▸ To do
In the listing below, find the line that contains "You are a computer-use" and the line that contains "the Web search". Quote both and every line between them, exactly, and nothing more.

Listed records below:

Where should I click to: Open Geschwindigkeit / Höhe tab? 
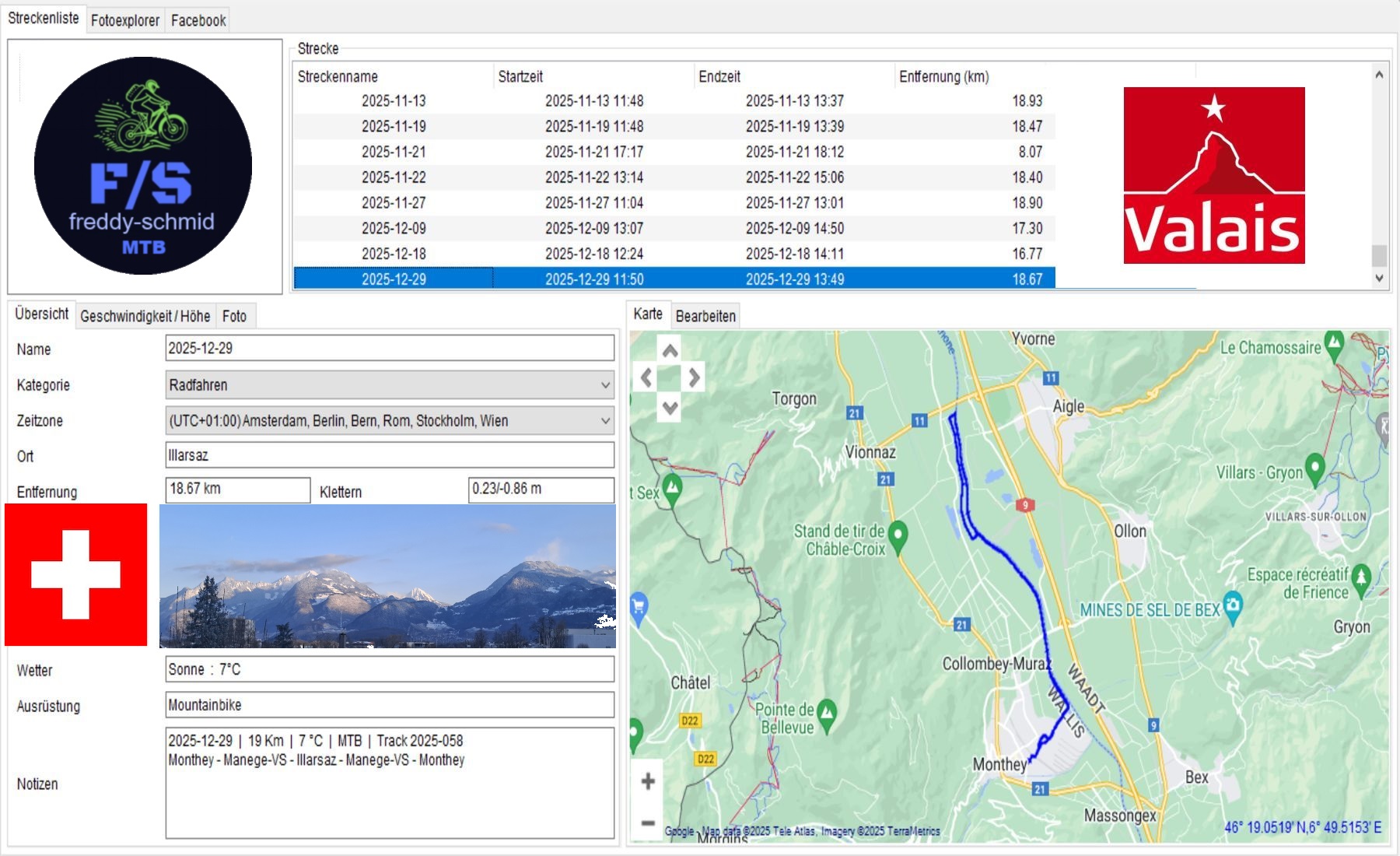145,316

End of Listed records.
Listed records below:

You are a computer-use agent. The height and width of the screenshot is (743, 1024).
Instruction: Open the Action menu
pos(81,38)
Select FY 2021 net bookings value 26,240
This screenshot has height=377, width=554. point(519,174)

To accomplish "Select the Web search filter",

End of Listed records.
Listed records below:

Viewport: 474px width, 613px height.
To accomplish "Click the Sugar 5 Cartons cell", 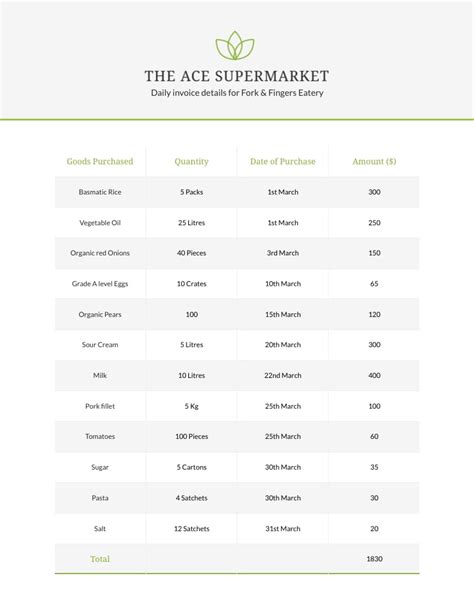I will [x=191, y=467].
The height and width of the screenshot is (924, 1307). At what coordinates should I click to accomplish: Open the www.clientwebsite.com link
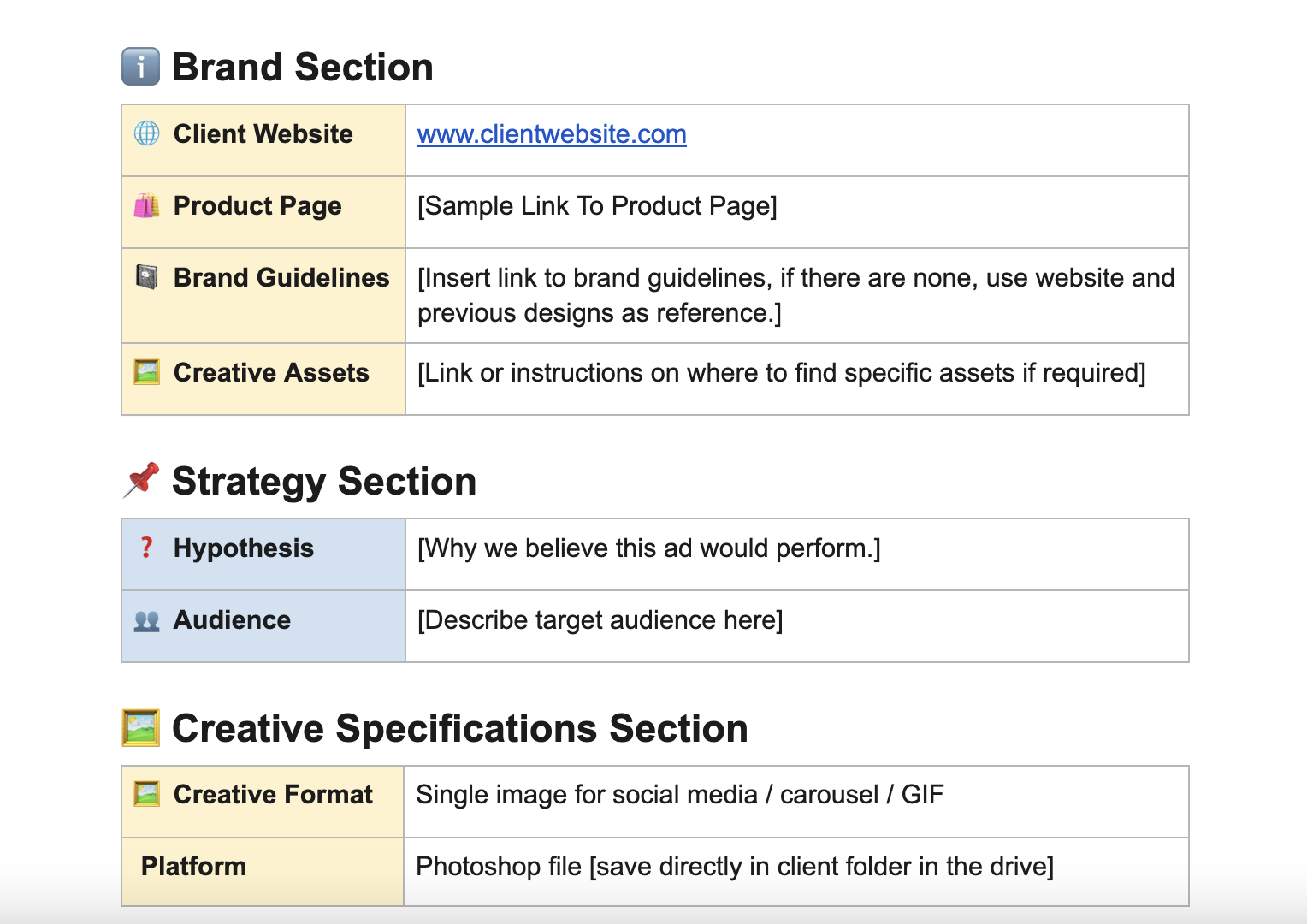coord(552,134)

End of Listed records.

▸ Result
You are a computer-use agent. The height and width of the screenshot is (743, 1024).
Instruction: Open the Action menu
pos(81,38)
Select FY 2021 net bookings value 26,240
This screenshot has height=377, width=554. point(519,174)

To accomplish "Select the Web search filter",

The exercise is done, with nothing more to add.